Хромосомные мутации — изменения структуры хромосом, хромосомные перестройки. Можно выделить основные типы хромосомных мутаций:

а) делеция — потеря участка хромосомы;

б) транслокация — перенос части хромосом на другую негомологичную хромосому, как результат — изменение группы сцепления генов;

в) инверсия — поворот участка хромосомы на 180°;

г) дупликация — удвоение генов в определенном участке хромосомы.

Хромосомные мутации приводят к изменению функционирования генов и имеют значение в эволюции вида.

Геномные мутации — изменения числа хромосом в клетке, появление лишней или потеря хромосомы как результат нарушения в мейозе. Кратное увеличение числа хромосом называется полиплоидией (Зп, 4/г и т. д.). Этот вид мутации часто встречается у растений. Многие культурные растения полиплоидны по отношению к диким предкам. Увеличение хромосом на одну-две у животных приводит к аномалиям развития или гибели организма. Пример: синдром Дауна у человека — трисомия по 21-й паре, всего в клетке 47 хромосом. Мутации могут быть получены искусственно с помощью радиации, рентгеновских лучей, ультрафиолета, химическими агентами, тепловым воздействием.

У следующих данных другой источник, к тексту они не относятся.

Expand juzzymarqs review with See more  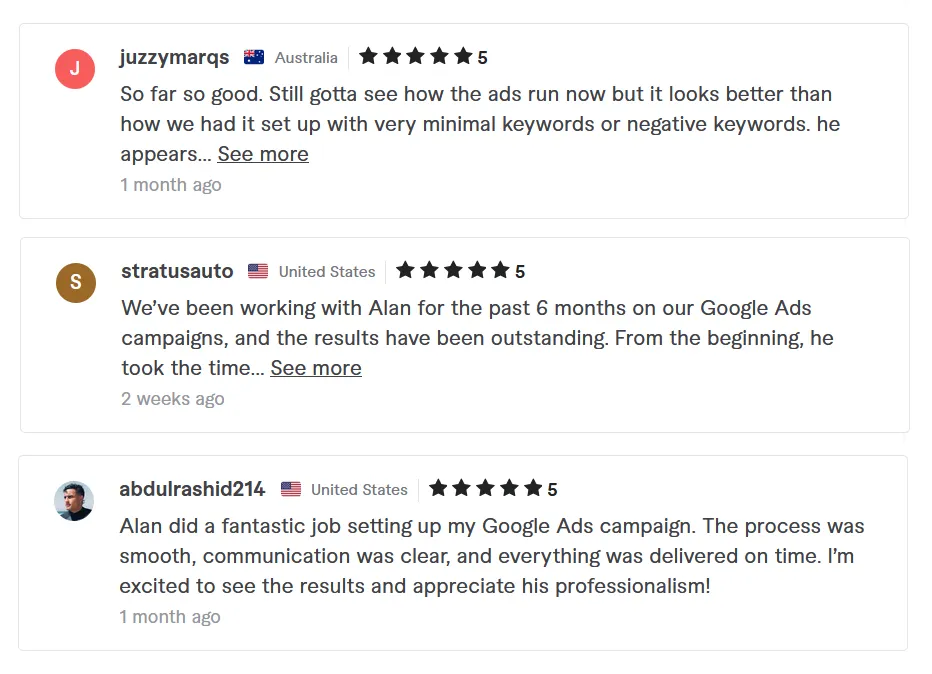pos(263,154)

Закон гомологических рядов Н.И. Вавилова. Русский ученый-биолог Н.И. Вавилов установил характер возникновения мутаций у близкородственных видов: "Роды и виды, генетически близкие, характеризуются сходными рядами наследственной изменчивости с такой правильностью, что, зная ряд форм в пределах одного вида, можно предвидеть нахождение параллельных форм у других видов и родов".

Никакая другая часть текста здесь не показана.